Pathways provide a mechanism by which the process of care can be streamlined if they are crafted thoroughly and implemented correctly. The key is that they are grounded in data and that they have measurable outcomes. For example, if a practice is thinking about implementing early palliative care, it is helpful to know that has the potential to reduce both emergency room visits and hospitalizations by over 25%. A practice can then measure their utilization after implementing an early palliative care intervention to see if they’re achieving the improvements they anticipated.
How can big data, care coordination, and clinical pathways collectively change the way cancer care is perceived and delivered in the future?
Dr Handley: This question can be answered pretty concisely; effective, thoughtful analysis of big data can help us target care coordination via clinical pathways informed by best practices. Ultimately, we can become much more efficient at delivering the right care to the right patient in the right place and at the right time. Big data, care coordination, and clinical pathways can help us streamline care in a way that we have not been able to do historically.
Are there any other important points you would like to make?
Dr Handley: You mentioned at the beginning of the conversation that pathways are a means of providing value-based care. Providing high-value care can be defined in a number of ways, but I will define it as care which is high-quality and at a reasonable cost. Value-based care is going to be a critical component of all health care, especially cancer care, moving forward. There are a number of reimbursement models for value-based care, from shared savings programs to episodic bundles, to partial capitation or full capitation. The point is that we are rapidly moving away from a fee-for-service system to a value-based care system. As we move, we will be more incentivized to become less focused on a single point in time in the patient’s journey. Only then we will become better at looking at the whole picture of the patient’s care.
From a reimbursement standpoint, OP-35 is just one of many mechanisms in place to affect reimbursement based on what is conceived of as value-based care. MACRA’s quality payment program at its simplest level, the merit-based incentive payment system (MIPS), is going to be affecting reimbursement starting in 2019. Ultimately, low-performing groups could see their reimbursement from Medicare cut by 9%. That kind of change is really dramatic, and so focusing on quality and variation in care will be critical to the financial viability of practices moving forward.

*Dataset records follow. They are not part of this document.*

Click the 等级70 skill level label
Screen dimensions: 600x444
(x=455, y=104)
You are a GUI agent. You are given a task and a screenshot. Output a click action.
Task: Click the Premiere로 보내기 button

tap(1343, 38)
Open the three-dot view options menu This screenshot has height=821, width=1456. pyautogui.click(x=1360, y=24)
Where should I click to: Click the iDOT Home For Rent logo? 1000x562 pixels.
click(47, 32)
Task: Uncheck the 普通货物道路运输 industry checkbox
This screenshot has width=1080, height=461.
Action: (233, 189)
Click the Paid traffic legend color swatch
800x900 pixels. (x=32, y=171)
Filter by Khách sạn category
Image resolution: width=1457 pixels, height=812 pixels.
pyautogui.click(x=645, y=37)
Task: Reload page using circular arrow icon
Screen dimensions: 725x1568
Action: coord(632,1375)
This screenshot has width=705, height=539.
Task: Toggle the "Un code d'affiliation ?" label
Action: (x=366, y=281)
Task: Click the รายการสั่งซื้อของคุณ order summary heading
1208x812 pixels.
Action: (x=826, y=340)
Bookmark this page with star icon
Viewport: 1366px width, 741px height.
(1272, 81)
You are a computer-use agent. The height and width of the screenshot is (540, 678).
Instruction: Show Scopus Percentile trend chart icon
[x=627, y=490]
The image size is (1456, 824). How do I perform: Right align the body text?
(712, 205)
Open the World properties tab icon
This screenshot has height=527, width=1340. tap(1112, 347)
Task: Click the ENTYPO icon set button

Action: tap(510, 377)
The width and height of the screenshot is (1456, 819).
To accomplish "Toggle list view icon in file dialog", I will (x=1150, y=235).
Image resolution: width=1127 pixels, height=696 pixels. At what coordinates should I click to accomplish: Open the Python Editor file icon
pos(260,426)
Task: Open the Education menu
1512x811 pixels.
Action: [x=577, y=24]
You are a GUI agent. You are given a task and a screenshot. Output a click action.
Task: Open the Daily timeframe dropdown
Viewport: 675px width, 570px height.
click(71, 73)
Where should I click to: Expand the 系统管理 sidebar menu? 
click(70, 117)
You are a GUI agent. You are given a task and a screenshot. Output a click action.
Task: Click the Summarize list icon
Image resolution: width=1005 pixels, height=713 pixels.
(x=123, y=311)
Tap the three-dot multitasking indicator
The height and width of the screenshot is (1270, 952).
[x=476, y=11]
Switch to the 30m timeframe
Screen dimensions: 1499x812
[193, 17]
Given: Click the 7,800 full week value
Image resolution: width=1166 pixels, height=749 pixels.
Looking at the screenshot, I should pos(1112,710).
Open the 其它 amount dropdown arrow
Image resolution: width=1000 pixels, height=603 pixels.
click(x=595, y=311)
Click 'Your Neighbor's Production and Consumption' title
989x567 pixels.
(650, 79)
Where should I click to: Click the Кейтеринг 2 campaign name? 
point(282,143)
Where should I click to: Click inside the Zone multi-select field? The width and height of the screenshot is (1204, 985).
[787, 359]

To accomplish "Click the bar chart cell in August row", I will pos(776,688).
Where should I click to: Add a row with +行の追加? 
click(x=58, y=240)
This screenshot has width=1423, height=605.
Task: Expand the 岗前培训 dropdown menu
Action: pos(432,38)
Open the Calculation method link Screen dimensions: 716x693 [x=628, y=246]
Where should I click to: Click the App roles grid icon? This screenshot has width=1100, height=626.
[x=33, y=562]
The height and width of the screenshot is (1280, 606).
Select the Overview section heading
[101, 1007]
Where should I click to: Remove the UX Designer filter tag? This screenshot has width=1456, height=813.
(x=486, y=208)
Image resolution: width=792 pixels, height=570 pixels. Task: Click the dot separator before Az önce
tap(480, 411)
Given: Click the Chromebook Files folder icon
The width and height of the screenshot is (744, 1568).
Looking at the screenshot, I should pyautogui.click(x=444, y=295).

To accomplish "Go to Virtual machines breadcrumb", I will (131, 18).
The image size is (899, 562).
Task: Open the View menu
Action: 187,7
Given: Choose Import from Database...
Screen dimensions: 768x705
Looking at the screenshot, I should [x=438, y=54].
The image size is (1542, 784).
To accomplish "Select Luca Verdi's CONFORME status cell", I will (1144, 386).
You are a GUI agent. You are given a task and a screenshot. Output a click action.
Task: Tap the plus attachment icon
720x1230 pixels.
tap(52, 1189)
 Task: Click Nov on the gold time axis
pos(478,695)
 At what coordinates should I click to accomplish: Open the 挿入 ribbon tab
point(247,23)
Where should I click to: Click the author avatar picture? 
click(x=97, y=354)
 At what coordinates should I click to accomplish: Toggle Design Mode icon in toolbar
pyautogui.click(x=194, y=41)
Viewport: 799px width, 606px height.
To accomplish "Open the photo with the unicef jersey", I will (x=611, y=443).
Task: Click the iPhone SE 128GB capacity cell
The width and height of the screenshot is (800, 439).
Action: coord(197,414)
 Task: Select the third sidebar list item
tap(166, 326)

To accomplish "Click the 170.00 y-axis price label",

We may find a number of things as we continue to explore this world of value-based care and best practices. We may find that alternative sites of care could become more common. I referenced the hospital-specific or cancer-specific emergency department at the Ohio State University Wexner Medical Center, but there are a number of other interesting programs out there, some of which have tried to move care out of the hospital and into the outpatient or home setting. As we continue to conceive of what constitutes high-quality, low-cost care and how to build that into our clinical pathways, we may see more changes in the common sites of care.